### Provided data:
# # #

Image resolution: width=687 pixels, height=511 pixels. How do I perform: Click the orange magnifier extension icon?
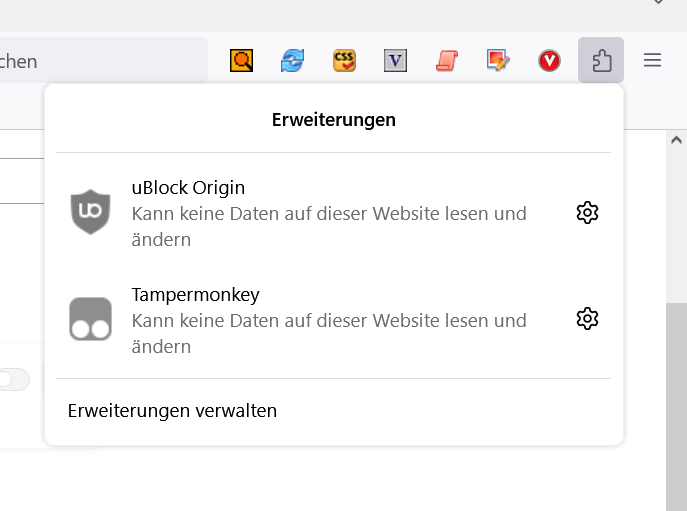point(242,61)
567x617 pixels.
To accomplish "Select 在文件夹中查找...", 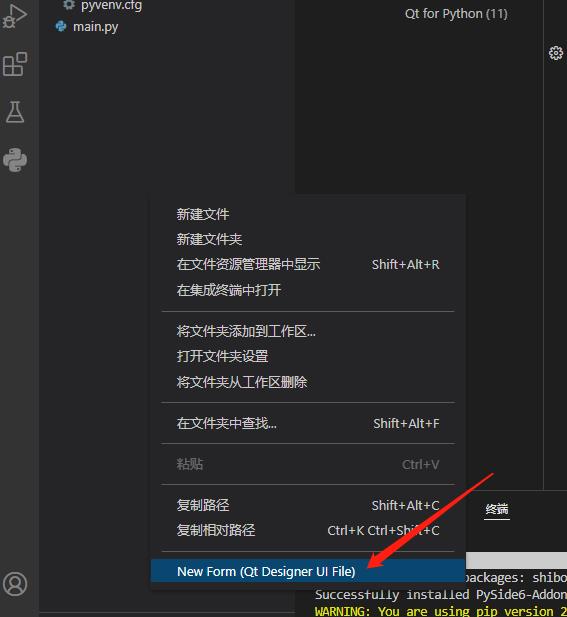I will click(308, 423).
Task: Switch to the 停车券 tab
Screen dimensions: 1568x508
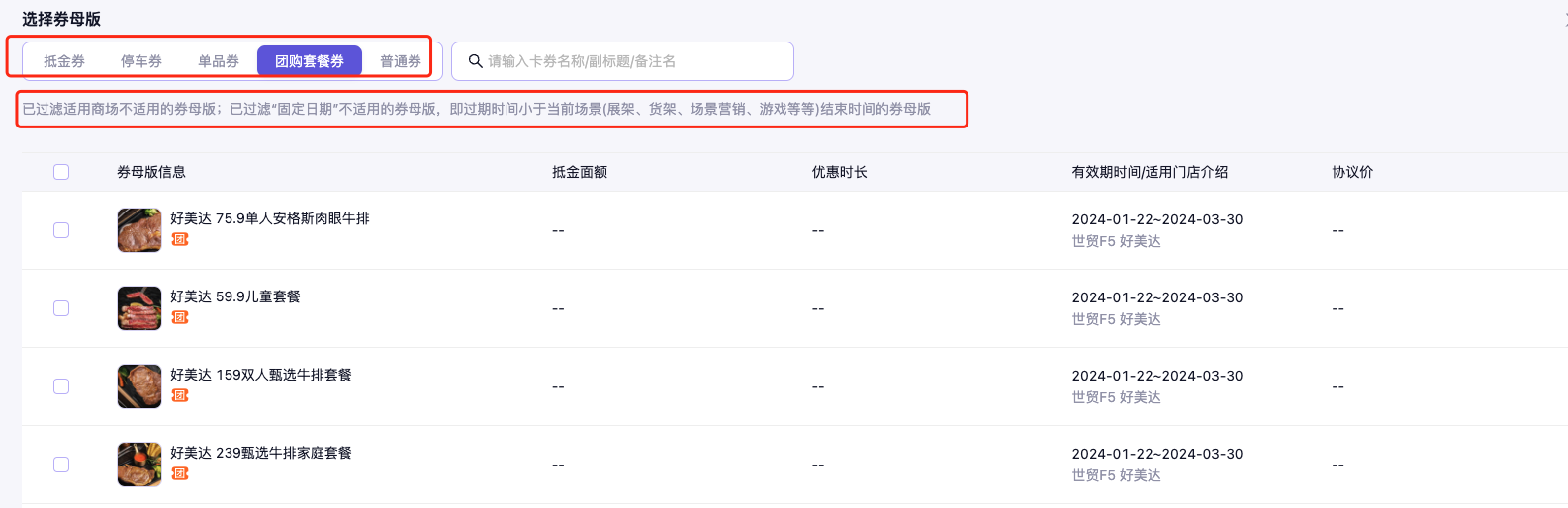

# # #

### Instructions for the task:
What is needed is an exact repeat of the lines from the one containing "Task: Switch to the 停车券 tab" through the last line of the records above, both included, with pictures left out.

### Exercise response:
Task: Switch to the 停车券 tab
Screen dimensions: 1568x508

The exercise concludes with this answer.